Heiress Marlene Engelhorn wants to give away millions and is applauded for it. That's naive. The mistake is in her perspective.

A person on a flyboard jumps into the water.

A little distant, the rich Photo: Pond5/imago

When Austrian heiress Marlene Engelhorn announced last week that she would redistribute much of her inheritance, there was great rejoicing in the naive left-liberal milieu. The descendant of BASF founder Friedrich Engelhorn wants to return 25 million euros to society through a committee called “Good advice for redistribution.”

Randomly selected committee members must discuss what happens to the money. According to Engelhorn, it should not be used for unconstitutional, anti-life, inhumane or for-profit purposes. Engelhorn stressed that she had no decision-making power over the distribution of her inheritance.

Engelhorn's announcement is causing a stir on social media. For political scientist and author Natascha Strobel, the campaign is a “ray of hope”founder of the “Inequality” platform, Martyna Linartas, feels “gratitude, hope, in some way also pride” whether it's the good news.

The left-wing media also joins the storm of enthusiasm. This is what the diary writes. North Dakota, one wishes for “such class traitors.” The Austrian default comments on her “famous appearance” and even draws parallels with Joan of Arc. Thus, to a French national heroine and warrior who was burned in the 15th century.

The following applies: money flows up

These reactions are an expression of the marginalization of leftist politics. On Monday, the humanitarian organization Oxfam published a study that explains these emotional outbursts. The wealth of the five richest men has more than doubled since 2020. The world's nearly 5 billion poorest people lost assets worth $20 billion over the same period. Engelhorn's initiative is applauded because it is very unlikely.

The development described by Oxfam, on the other hand, is the rule: money flows upwards, while the voluntary activism of the rich and super-rich must be looked at with a magnifying glass. Anyone who interprets Engelhorn's commitment to redistribution as the beginning of a turning point in which initiatives like taxmenow begin their demands for fairer taxation is mistaken.

If the social left waits for the rich to formulate their own ideas of a just world, it is lost.

The error already has its roots in Engelhorn's position: if the social left waits for the rich to formulate their own ideas about a just world, it is lost, because the rich formulate these ideas on their own terms.
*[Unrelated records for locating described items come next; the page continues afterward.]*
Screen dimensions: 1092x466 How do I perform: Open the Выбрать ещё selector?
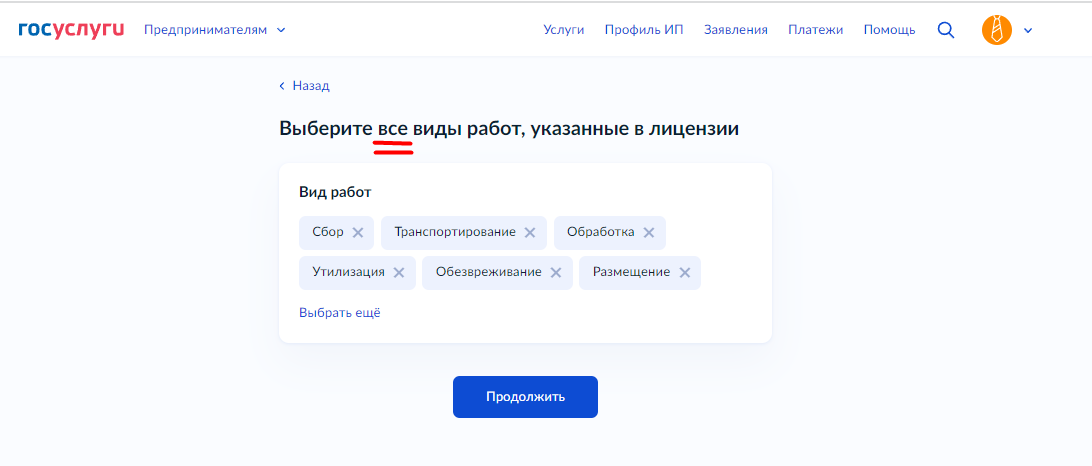[340, 313]
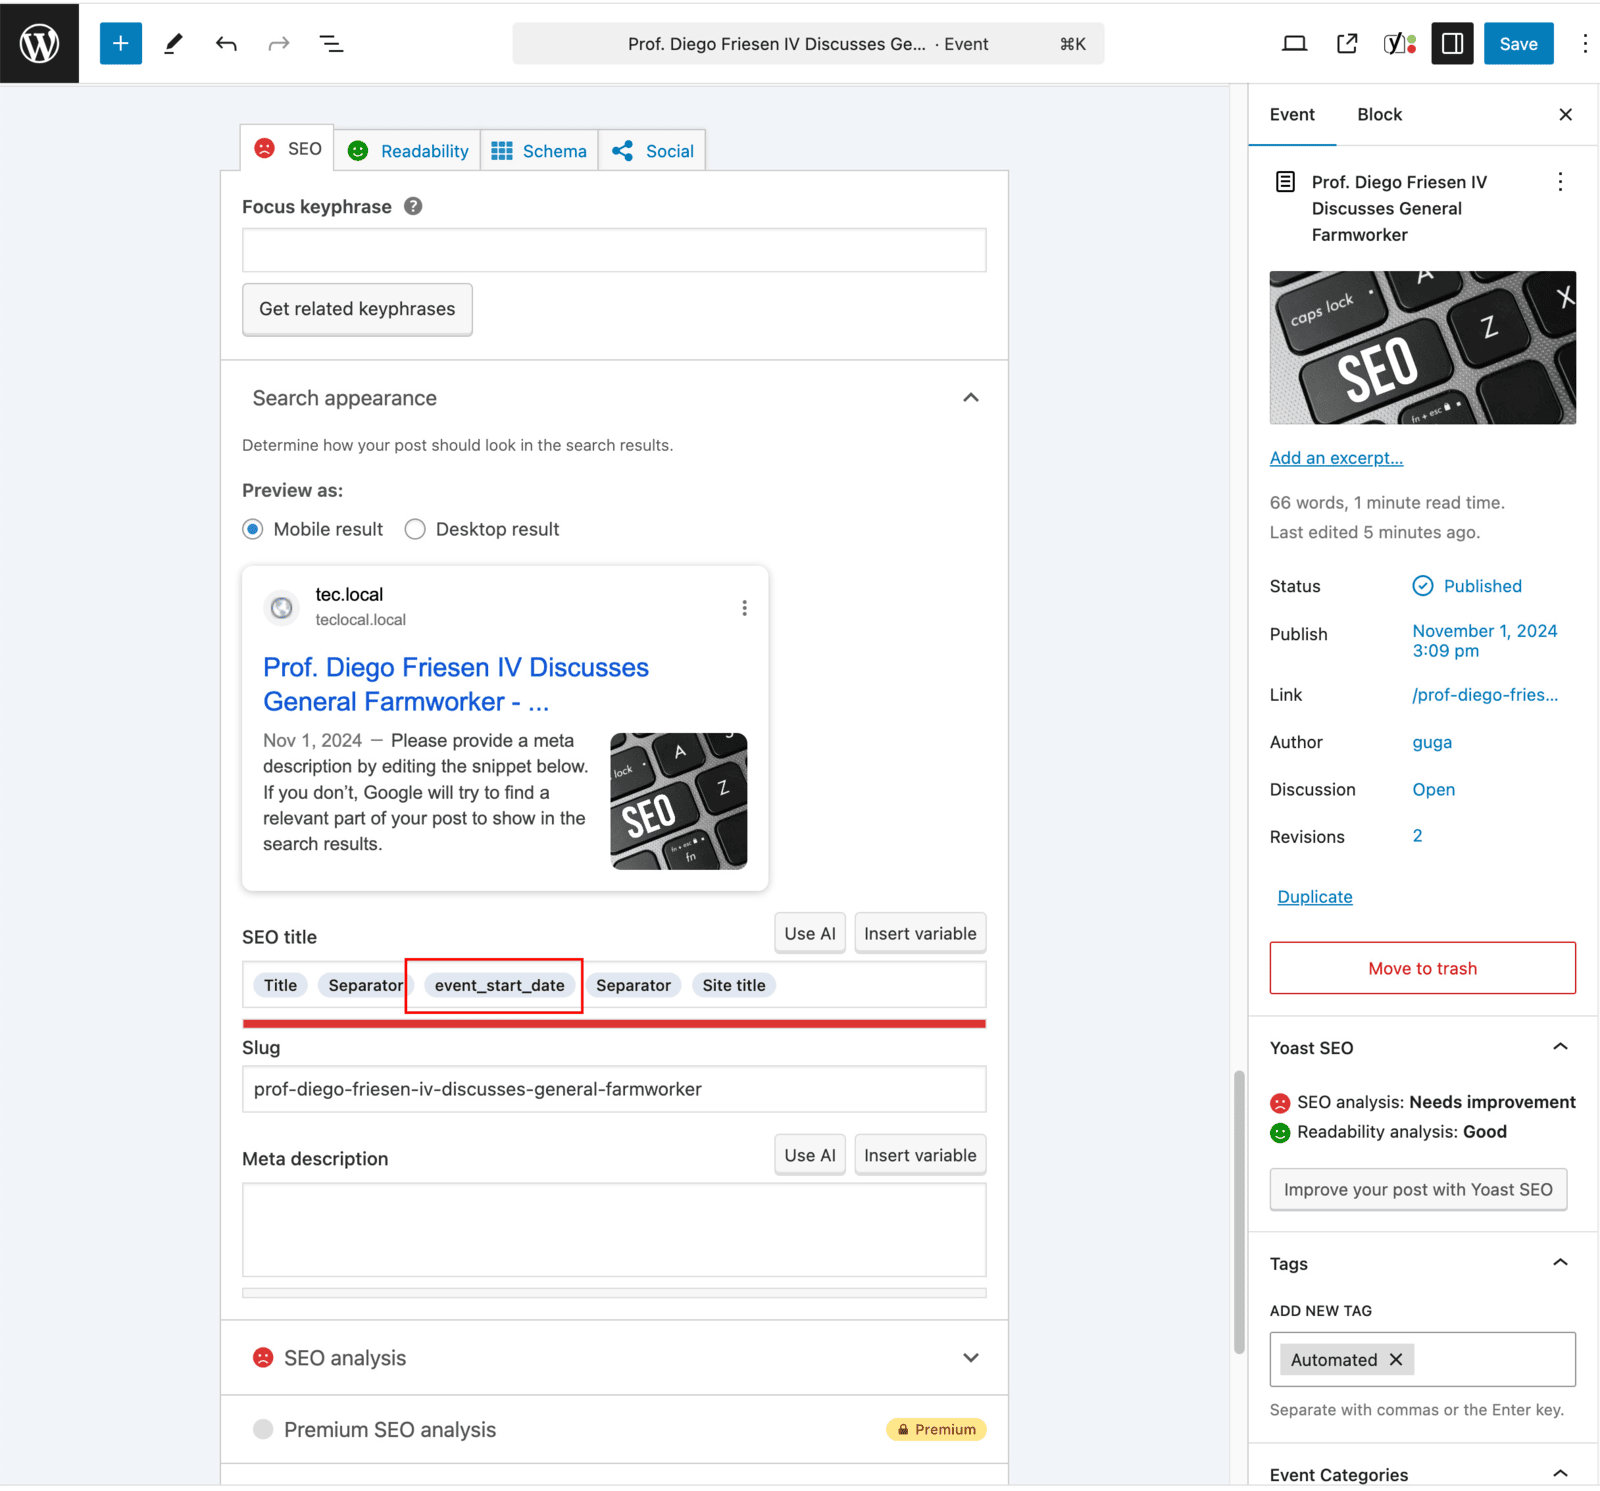This screenshot has width=1600, height=1491.
Task: Switch to the Block tab
Action: pyautogui.click(x=1379, y=114)
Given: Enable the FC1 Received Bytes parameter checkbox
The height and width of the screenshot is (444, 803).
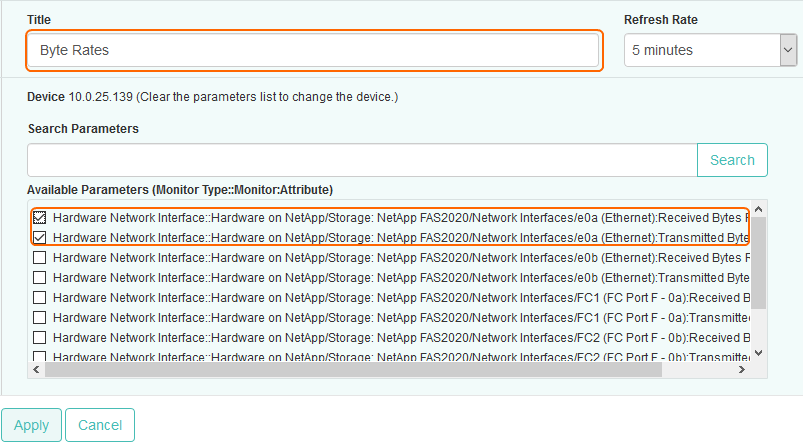Looking at the screenshot, I should coord(39,297).
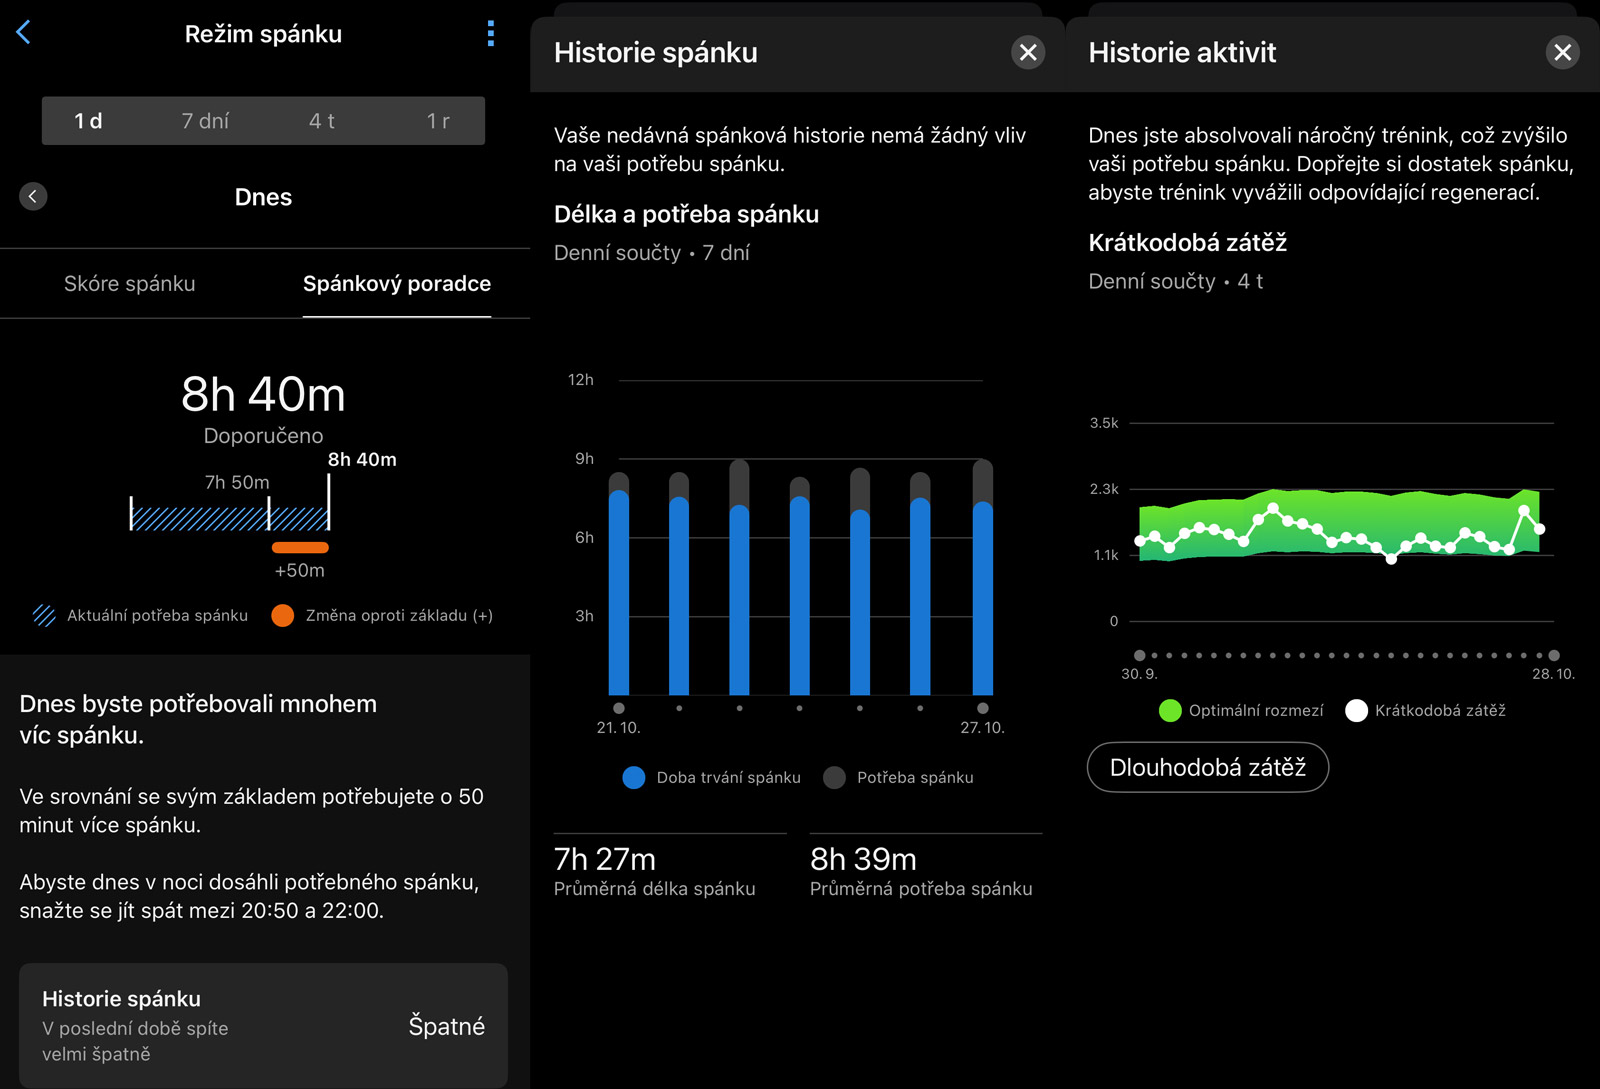
Task: Open the Historie spánku card
Action: click(x=263, y=1025)
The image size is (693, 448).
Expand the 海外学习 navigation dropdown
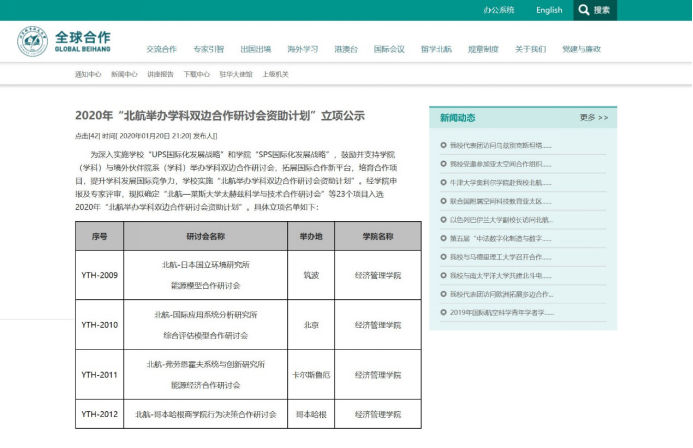click(x=302, y=49)
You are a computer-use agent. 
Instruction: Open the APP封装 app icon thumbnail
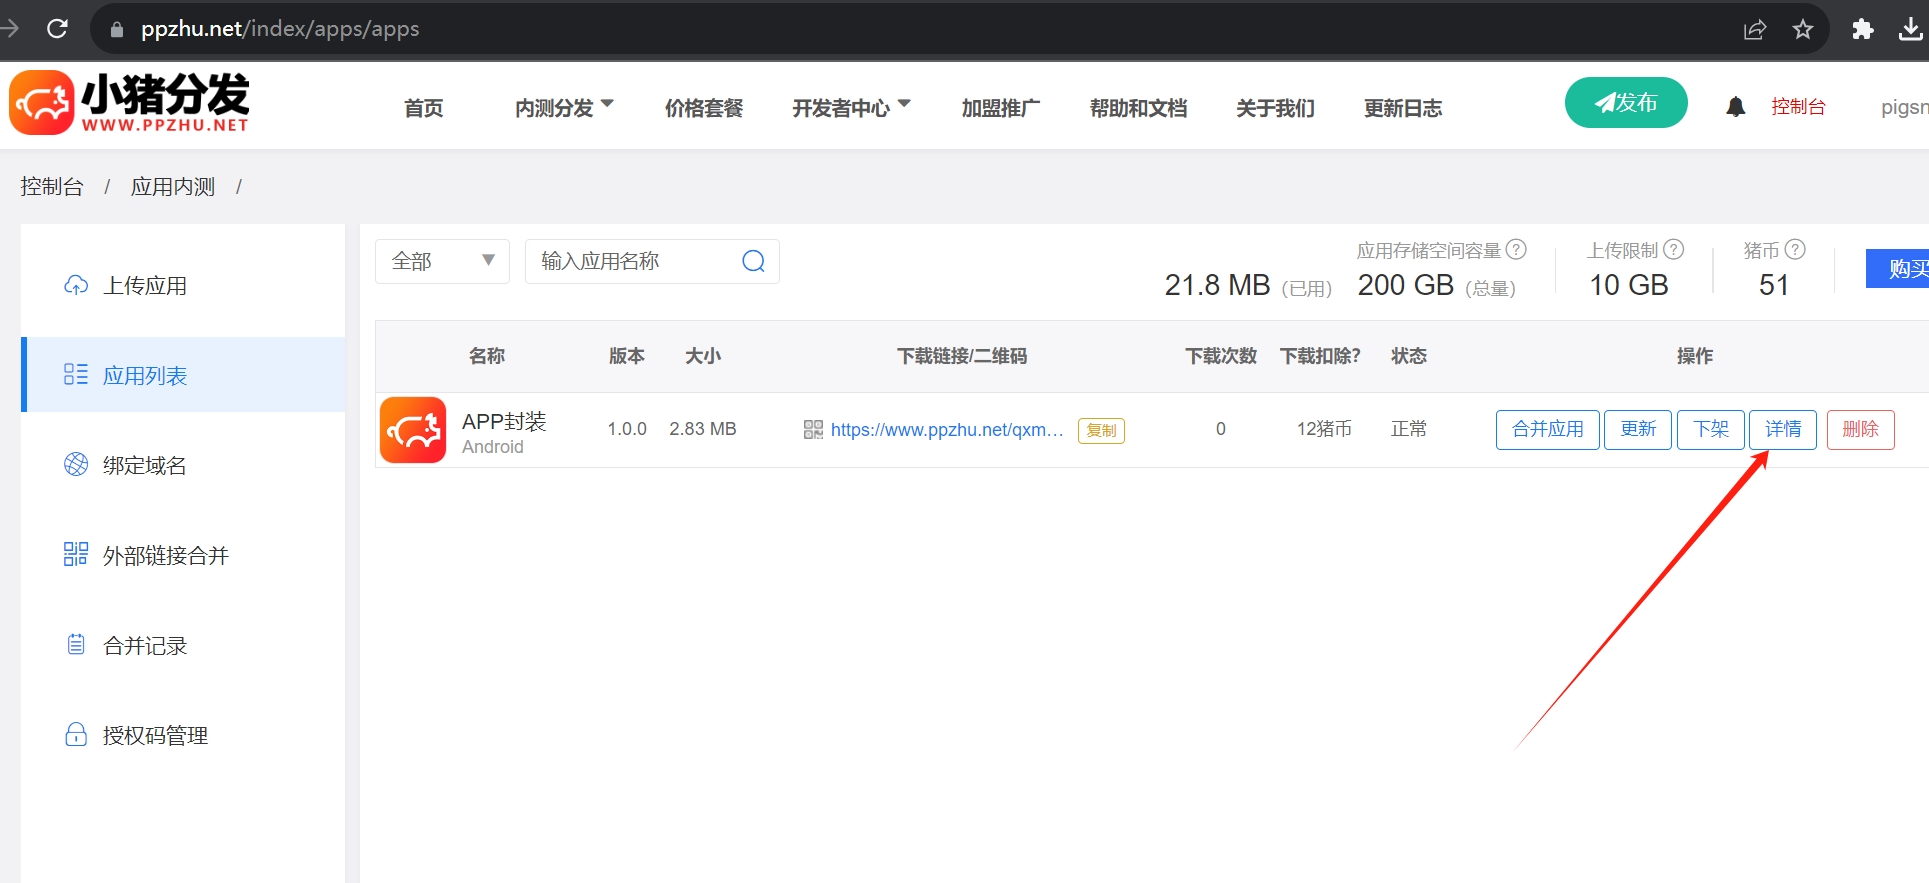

Engelhorn described what the conditions are like. Her approach of addressing a cross-section of society for the redistribution council she herself initiated, rather than focusing from the start on the interests of the poor and excluded, smacks of liberal redistribution with a shower.

Fair distribution from the beginning.

A look at Taxmenow's demands shows: The redistribution ideas are well-intentioned, but they don't change much the main problem with left-liberal tax models: they demand higher taxes, after money was redistributed from the bottom up.

Furthermore, as Stephanie Keltorn, an economist and former advisor to US presidential candidate Bernie Sanders, said in an interview with the Jacobean has said that “the problem is rather that the rich, in the first place, take more than their fair share.” If we really want to change these inequalities, progressive fiscal initiatives must be attacked. What workers earn should not go to the rich in such large amounts. But with such redistribution models one cannot expect support from the rich, because the rich do not eat themselves.